### Data for this exercise

□ □ □

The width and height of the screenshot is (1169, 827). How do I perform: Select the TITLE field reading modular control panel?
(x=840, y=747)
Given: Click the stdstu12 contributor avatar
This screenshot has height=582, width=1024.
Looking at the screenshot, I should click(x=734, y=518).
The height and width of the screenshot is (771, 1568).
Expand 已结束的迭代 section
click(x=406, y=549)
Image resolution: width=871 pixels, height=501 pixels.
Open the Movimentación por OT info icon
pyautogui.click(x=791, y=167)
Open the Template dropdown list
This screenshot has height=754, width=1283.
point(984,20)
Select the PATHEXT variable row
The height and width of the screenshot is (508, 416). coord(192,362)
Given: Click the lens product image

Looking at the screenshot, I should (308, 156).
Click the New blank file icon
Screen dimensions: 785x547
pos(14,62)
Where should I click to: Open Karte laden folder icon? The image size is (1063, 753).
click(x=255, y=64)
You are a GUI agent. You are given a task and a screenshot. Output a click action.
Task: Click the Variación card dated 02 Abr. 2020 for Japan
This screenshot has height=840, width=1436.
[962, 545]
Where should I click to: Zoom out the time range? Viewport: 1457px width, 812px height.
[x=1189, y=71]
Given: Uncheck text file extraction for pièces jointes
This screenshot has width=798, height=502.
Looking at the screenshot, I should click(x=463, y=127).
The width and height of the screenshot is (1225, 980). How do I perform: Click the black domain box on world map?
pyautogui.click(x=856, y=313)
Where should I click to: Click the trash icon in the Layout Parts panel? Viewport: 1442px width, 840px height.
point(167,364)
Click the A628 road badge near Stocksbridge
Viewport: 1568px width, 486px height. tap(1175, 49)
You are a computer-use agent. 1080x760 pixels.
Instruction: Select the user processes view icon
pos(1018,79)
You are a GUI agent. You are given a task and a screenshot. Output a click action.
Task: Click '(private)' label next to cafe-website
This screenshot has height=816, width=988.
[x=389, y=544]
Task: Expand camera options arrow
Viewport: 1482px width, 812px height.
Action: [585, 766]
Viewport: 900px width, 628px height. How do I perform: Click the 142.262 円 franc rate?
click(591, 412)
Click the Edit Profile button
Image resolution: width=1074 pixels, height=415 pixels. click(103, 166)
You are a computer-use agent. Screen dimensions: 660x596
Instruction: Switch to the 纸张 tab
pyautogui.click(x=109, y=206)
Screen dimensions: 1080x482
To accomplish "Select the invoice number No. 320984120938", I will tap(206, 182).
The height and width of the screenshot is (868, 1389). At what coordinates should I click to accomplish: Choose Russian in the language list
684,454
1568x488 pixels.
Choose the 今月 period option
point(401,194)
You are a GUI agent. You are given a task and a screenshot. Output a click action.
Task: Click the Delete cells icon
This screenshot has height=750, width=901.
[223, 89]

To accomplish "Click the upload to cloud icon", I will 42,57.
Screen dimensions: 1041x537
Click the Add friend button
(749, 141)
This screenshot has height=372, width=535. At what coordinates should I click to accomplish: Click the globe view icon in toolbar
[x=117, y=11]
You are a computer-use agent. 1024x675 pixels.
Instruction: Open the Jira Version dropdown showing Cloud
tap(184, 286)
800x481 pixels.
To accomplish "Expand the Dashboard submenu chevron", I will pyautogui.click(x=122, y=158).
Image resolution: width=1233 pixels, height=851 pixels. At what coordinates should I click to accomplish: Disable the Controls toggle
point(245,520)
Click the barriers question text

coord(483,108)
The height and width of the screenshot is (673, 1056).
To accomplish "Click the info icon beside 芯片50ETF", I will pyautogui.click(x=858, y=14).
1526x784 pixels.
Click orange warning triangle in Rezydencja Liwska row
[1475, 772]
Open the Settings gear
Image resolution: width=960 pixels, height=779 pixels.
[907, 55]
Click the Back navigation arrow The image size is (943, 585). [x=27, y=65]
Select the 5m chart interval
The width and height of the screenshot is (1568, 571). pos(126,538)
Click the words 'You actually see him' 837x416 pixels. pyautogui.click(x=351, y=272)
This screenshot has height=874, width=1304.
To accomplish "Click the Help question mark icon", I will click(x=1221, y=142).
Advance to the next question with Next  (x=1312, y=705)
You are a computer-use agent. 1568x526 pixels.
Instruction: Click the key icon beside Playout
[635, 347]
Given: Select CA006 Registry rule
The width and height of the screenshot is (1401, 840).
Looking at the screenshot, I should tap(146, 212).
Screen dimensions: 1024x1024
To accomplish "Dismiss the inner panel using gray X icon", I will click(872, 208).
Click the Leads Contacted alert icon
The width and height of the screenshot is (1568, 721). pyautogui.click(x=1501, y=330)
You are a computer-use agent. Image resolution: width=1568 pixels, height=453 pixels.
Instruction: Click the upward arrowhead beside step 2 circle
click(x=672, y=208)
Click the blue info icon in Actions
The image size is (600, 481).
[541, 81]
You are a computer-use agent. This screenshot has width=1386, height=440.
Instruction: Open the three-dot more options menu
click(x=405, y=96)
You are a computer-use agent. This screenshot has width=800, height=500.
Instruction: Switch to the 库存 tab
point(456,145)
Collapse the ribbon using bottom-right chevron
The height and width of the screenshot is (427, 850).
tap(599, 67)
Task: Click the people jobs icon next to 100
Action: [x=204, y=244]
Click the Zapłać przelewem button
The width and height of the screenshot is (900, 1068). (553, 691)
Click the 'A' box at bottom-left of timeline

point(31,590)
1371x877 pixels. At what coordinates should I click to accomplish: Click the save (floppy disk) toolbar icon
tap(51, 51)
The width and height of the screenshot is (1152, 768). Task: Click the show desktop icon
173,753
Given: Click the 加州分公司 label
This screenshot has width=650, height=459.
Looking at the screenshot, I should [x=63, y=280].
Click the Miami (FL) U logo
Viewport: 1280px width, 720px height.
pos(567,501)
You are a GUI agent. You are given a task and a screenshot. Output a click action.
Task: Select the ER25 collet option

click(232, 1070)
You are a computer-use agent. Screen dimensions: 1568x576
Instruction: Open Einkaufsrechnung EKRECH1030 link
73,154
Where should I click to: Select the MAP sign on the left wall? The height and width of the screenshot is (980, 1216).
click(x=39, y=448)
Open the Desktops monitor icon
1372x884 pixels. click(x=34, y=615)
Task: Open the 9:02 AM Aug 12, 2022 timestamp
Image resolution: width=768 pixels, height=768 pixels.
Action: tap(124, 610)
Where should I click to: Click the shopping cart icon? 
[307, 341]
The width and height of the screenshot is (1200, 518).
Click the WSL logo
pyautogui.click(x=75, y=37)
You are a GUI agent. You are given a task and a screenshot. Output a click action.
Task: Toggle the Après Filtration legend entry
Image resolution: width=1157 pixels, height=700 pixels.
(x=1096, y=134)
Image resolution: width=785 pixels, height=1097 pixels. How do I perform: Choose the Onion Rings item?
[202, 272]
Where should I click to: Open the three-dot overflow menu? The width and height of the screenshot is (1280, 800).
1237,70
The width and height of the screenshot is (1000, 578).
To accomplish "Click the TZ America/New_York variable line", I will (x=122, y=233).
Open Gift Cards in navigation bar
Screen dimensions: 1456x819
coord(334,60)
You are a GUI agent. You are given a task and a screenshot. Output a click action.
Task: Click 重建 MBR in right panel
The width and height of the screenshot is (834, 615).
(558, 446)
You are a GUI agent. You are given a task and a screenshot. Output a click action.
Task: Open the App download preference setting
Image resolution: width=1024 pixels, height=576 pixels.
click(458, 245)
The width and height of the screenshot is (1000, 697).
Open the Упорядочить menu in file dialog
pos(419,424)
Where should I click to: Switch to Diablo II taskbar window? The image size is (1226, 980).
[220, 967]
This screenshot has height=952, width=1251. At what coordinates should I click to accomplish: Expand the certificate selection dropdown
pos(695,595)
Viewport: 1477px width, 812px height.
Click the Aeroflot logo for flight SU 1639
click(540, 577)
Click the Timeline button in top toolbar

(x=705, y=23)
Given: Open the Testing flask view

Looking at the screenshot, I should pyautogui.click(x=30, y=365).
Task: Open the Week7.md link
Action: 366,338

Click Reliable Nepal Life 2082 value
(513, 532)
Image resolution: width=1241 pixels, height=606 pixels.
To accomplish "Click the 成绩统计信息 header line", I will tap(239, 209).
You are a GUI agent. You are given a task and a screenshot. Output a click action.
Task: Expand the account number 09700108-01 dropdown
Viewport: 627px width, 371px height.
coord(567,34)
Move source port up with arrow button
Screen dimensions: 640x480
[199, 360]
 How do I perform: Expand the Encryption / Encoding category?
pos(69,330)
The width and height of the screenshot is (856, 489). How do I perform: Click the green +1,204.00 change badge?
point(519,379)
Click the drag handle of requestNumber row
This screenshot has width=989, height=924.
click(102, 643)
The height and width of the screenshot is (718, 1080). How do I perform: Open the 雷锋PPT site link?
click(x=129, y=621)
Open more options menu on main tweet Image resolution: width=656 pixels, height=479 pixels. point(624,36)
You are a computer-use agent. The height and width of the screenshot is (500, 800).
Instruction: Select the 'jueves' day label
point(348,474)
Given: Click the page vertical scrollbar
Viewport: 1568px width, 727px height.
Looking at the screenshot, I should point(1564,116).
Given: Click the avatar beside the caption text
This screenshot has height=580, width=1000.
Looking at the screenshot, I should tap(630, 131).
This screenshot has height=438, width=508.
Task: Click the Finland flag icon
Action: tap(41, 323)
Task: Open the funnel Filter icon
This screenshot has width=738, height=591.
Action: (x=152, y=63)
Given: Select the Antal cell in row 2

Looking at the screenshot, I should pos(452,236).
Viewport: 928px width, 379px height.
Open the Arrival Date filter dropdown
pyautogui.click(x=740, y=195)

□ □ □

### Your objective
Please print the lines from the one containing "How do I perform: Expand" through the last line of the material, exactly, and leave out all other lines.

### Response below
 How do I perform: Expand the Encryption / Encoding category?
pos(69,330)
The width and height of the screenshot is (856, 489). How do I perform: Click the green +1,204.00 change badge?
point(519,379)
Click the drag handle of requestNumber row
This screenshot has width=989, height=924.
click(102, 643)
The height and width of the screenshot is (718, 1080). How do I perform: Open the 雷锋PPT site link?
click(x=129, y=621)
Open more options menu on main tweet Image resolution: width=656 pixels, height=479 pixels. point(624,36)
You are a computer-use agent. The height and width of the screenshot is (500, 800).
Instruction: Select the 'jueves' day label
point(348,474)
Given: Click the page vertical scrollbar
Viewport: 1568px width, 727px height.
Looking at the screenshot, I should point(1564,116).
Given: Click the avatar beside the caption text
This screenshot has height=580, width=1000.
Looking at the screenshot, I should tap(630, 131).
This screenshot has height=438, width=508.
Task: Click the Finland flag icon
Action: tap(41, 323)
Task: Open the funnel Filter icon
This screenshot has width=738, height=591.
Action: (x=152, y=63)
Given: Select the Antal cell in row 2

Looking at the screenshot, I should pos(452,236).
Viewport: 928px width, 379px height.
Open the Arrival Date filter dropdown
pyautogui.click(x=740, y=195)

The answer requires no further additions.